Archive for the ‘Drugs’ Category

Time to Invest in a Bathtub?

Dude: This beach trip has been so awesome!
Chick: We’ve been here all week, and you haven’t walked down to the beach once.
Dude: Yeah, but it’s great to just sit around, drink, and get high.
Chick: You do that at home.
Dude: But I can see the water from the window. At home all I see is the parking lot.

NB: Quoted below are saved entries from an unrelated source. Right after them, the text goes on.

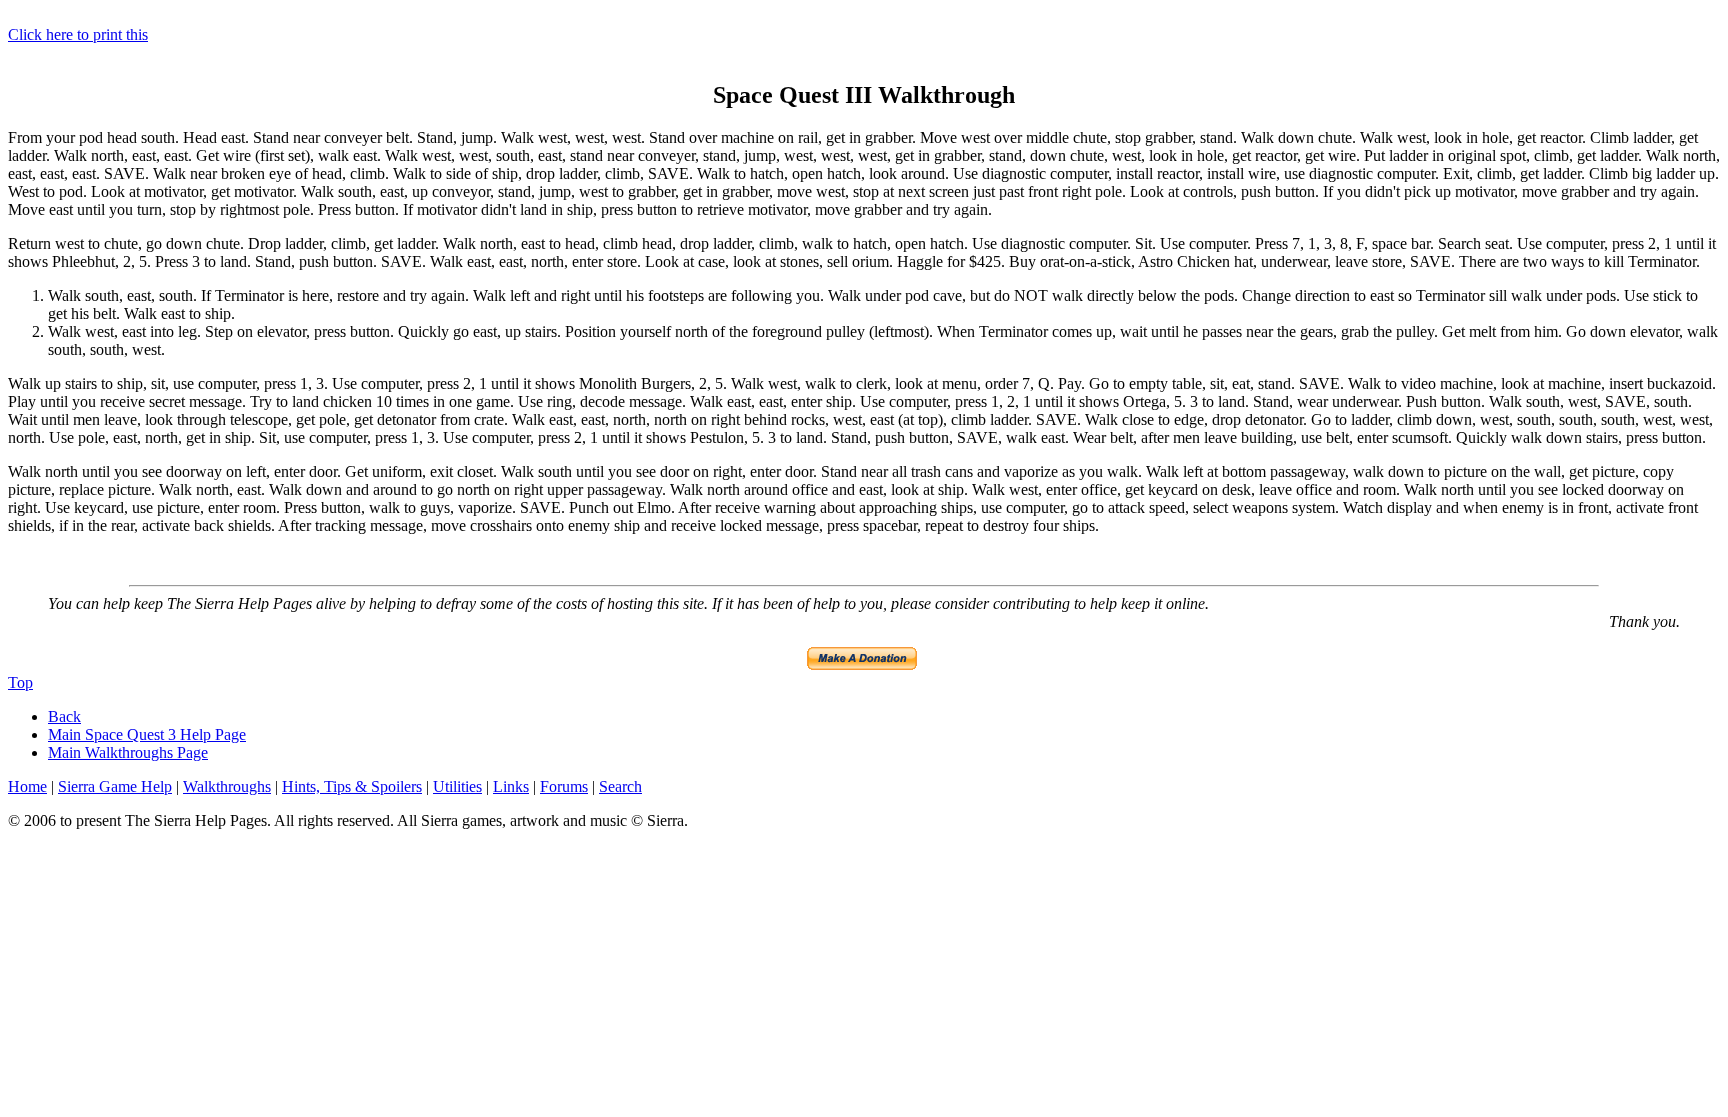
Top (20, 682)
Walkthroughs (227, 786)
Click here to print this (78, 34)
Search (620, 786)
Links (511, 786)
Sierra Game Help (115, 786)
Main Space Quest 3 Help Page (147, 734)
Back (64, 716)
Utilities (457, 786)
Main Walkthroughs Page (128, 752)
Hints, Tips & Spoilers (352, 786)
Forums (564, 786)
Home (27, 786)
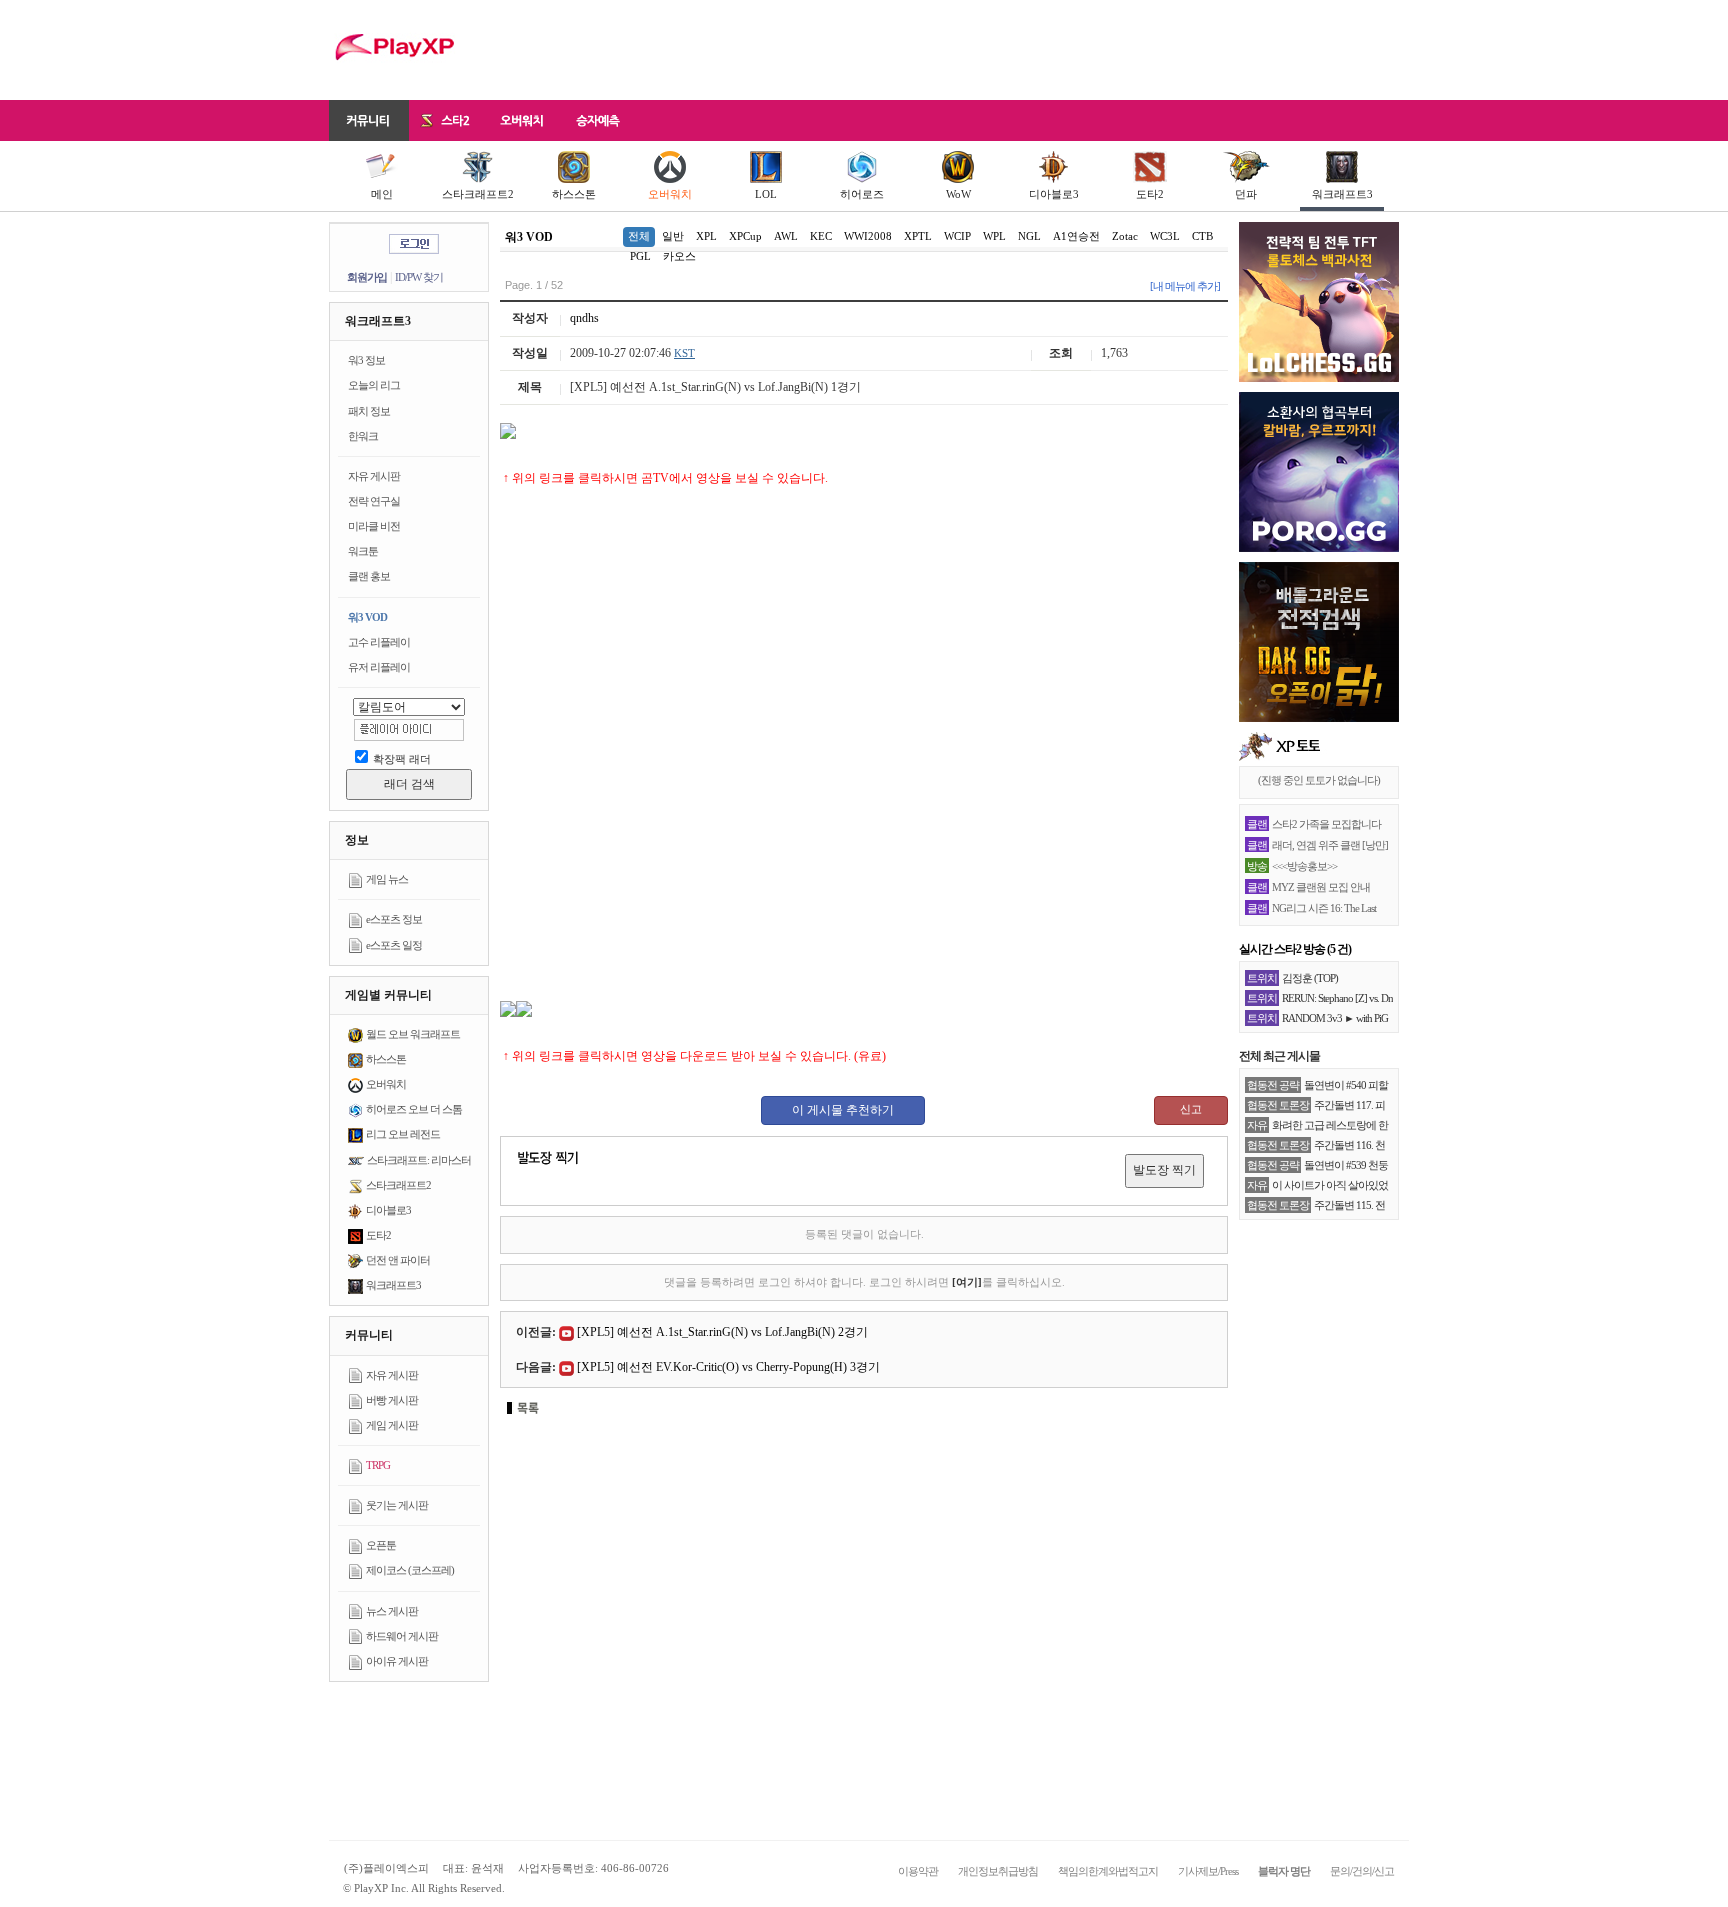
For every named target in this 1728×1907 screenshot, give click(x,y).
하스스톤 (574, 194)
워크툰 (363, 551)
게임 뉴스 (387, 879)
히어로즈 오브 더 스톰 (414, 1109)
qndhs (584, 318)
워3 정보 (366, 360)
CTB (1202, 236)
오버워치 (670, 194)
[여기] (967, 1282)
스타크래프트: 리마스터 (419, 1160)
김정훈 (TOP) (1310, 978)
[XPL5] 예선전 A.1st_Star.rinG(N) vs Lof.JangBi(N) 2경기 (722, 1332)
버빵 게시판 (392, 1400)
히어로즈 (862, 194)
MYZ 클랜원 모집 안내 (1321, 887)
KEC (821, 236)
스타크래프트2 (478, 194)
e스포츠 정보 (394, 919)
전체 (639, 236)
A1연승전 (1076, 236)
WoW (958, 194)
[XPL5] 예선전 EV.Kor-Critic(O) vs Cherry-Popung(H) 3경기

–Nags Head, North Carolina

Drugs Create the Illusion You Have Something to Say

Stoned chick: So, whenever I’m stoned, like this stoned, I start a sentence… And then through half the sentence, I finish another sentence I said before, or finish another idea in my head, or just start talking. It’s like I forget or something, like, my idea, and it’s like I had it all there, and stuff. You know what I mean?
Stoned guy: … That’s retarded.

–St. Petersburg, Florida

He's a Full-Time Burnout

Girl with lower standards: I think you should go out with Spook. Yeah, I like him for you.
Girl with higher standards: He’s a drug dealer. Why would I want to date a drug dealer?
Girl with lower standards: He’s not a drug dealer.
Girl with higher standards: He sells me weed all the time.
Girl with lower standards: That’s just his part-time job.